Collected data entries
********************

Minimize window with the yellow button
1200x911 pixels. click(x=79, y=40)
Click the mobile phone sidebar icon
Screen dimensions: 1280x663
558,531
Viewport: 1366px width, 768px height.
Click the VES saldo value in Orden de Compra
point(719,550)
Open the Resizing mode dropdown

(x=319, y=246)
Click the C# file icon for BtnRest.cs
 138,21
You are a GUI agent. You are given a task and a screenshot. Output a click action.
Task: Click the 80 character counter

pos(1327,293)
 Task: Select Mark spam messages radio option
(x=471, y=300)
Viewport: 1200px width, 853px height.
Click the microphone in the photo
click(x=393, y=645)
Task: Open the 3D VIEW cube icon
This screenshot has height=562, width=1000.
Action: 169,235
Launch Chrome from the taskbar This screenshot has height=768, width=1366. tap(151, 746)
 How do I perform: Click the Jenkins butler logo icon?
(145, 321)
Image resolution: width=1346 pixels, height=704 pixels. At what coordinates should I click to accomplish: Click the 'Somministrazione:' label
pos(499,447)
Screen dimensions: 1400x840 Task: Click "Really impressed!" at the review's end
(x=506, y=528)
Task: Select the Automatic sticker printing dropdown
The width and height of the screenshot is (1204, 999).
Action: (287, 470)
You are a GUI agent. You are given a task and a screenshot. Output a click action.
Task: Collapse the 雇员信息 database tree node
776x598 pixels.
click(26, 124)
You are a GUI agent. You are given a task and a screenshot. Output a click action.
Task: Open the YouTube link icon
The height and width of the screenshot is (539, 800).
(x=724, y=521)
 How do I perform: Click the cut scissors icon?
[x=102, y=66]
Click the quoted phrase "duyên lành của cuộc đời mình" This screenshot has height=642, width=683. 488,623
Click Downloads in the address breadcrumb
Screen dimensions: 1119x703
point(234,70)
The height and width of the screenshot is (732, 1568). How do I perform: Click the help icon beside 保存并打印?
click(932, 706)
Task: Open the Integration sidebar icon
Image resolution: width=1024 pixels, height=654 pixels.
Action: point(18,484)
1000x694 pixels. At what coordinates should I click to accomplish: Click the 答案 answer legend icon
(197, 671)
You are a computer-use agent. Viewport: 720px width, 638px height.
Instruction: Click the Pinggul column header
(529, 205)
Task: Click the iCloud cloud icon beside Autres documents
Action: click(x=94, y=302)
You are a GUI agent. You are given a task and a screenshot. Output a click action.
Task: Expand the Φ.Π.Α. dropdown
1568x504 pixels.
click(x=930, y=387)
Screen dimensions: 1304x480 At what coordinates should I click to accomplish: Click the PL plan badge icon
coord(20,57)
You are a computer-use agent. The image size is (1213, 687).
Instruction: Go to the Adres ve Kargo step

********************

The output should consist only of the lines from the one with "How do I perform: Click the Jenkins" through the final line of the records above, exactly.

 How do I perform: Click the Jenkins butler logo icon?
(145, 321)
Image resolution: width=1346 pixels, height=704 pixels. At what coordinates should I click to accomplish: Click the 'Somministrazione:' label
pos(499,447)
Screen dimensions: 1400x840 Task: Click "Really impressed!" at the review's end
(x=506, y=528)
Task: Select the Automatic sticker printing dropdown
The width and height of the screenshot is (1204, 999).
Action: (287, 470)
You are a GUI agent. You are given a task and a screenshot. Output a click action.
Task: Collapse the 雇员信息 database tree node
776x598 pixels.
click(26, 124)
You are a GUI agent. You are given a task and a screenshot. Output a click action.
Task: Open the YouTube link icon
The height and width of the screenshot is (539, 800).
(x=724, y=521)
 How do I perform: Click the cut scissors icon?
[x=102, y=66]
Click the quoted phrase "duyên lành của cuộc đời mình" This screenshot has height=642, width=683. 488,623
Click Downloads in the address breadcrumb
Screen dimensions: 1119x703
point(234,70)
The height and width of the screenshot is (732, 1568). How do I perform: Click the help icon beside 保存并打印?
click(932, 706)
Task: Open the Integration sidebar icon
Image resolution: width=1024 pixels, height=654 pixels.
Action: point(18,484)
1000x694 pixels. At what coordinates should I click to accomplish: Click the 答案 answer legend icon
(197, 671)
You are a computer-use agent. Viewport: 720px width, 638px height.
Instruction: Click the Pinggul column header
(529, 205)
Task: Click the iCloud cloud icon beside Autres documents
Action: click(x=94, y=302)
You are a GUI agent. You are given a task and a screenshot. Output a click action.
Task: Expand the Φ.Π.Α. dropdown
1568x504 pixels.
click(x=930, y=387)
Screen dimensions: 1304x480 At what coordinates should I click to accomplish: Click the PL plan badge icon
coord(20,57)
You are a computer-use agent. The image size is (1213, 687).
Instruction: Go to the Adres ve Kargo step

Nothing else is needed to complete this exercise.